Saved entries
-- Opening Marker --

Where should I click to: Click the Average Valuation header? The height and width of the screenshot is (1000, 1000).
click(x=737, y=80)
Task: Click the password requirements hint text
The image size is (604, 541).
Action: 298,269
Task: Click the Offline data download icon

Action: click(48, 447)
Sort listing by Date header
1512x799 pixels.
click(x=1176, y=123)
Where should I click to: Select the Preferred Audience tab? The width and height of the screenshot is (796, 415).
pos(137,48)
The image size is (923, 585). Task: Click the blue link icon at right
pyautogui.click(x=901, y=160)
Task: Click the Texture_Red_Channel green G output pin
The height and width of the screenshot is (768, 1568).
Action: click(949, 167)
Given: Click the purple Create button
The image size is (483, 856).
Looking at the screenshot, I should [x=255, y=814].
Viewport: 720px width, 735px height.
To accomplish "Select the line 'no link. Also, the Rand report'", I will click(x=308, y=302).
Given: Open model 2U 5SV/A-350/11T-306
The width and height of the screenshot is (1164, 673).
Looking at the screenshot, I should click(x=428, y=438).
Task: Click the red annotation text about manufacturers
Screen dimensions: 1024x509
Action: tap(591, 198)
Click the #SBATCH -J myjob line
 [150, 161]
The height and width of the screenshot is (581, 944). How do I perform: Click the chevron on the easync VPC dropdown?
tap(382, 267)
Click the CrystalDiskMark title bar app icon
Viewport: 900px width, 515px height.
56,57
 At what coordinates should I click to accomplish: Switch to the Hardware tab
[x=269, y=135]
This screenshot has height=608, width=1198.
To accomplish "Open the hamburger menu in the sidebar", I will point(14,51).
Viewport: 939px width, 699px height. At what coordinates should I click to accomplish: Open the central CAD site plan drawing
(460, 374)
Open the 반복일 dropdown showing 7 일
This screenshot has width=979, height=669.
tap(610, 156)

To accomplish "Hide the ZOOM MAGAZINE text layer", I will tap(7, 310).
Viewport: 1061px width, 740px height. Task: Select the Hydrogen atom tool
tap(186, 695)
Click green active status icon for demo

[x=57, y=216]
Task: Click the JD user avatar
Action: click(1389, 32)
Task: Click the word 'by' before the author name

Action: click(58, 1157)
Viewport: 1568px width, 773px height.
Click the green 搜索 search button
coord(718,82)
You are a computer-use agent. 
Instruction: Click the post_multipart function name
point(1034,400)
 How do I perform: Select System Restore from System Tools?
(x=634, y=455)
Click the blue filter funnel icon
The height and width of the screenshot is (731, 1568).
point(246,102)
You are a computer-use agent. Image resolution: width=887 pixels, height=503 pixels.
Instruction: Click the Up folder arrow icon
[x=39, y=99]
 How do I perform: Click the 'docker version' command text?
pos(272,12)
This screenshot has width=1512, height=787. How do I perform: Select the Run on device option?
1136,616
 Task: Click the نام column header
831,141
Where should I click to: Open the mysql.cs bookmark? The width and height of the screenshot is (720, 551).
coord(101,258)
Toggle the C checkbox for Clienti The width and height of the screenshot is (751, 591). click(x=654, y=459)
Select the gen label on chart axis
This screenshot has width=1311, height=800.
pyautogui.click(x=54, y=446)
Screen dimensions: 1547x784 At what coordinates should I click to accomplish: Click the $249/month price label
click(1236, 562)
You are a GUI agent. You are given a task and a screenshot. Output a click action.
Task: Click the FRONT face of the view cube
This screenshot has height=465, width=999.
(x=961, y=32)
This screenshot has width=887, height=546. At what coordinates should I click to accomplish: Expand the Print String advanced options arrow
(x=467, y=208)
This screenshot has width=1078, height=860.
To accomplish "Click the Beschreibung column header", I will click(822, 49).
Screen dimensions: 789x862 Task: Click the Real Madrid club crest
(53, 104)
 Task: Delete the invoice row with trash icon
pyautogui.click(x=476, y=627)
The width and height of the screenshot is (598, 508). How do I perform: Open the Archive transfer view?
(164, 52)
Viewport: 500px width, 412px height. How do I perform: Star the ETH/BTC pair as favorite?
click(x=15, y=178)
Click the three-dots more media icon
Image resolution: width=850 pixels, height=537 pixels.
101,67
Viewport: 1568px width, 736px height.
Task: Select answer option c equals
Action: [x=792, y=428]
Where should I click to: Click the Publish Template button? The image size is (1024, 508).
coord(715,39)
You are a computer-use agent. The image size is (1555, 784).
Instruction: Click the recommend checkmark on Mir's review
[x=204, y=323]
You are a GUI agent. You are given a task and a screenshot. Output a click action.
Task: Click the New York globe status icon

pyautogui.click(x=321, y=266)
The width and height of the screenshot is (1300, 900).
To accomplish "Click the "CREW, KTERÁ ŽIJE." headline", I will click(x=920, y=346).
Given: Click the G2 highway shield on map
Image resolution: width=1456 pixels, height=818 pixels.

-- Closing Marker --

§ **What this task involves**
All lines of the data that hold "computer" need to be copied.

§ **Exercise answer**
You are a computer-use agent. 
You are a computer-use agent. Image resolution: width=887 pixels, height=503 pixels.
You are a computer-use agent. The image size is (1555, 784).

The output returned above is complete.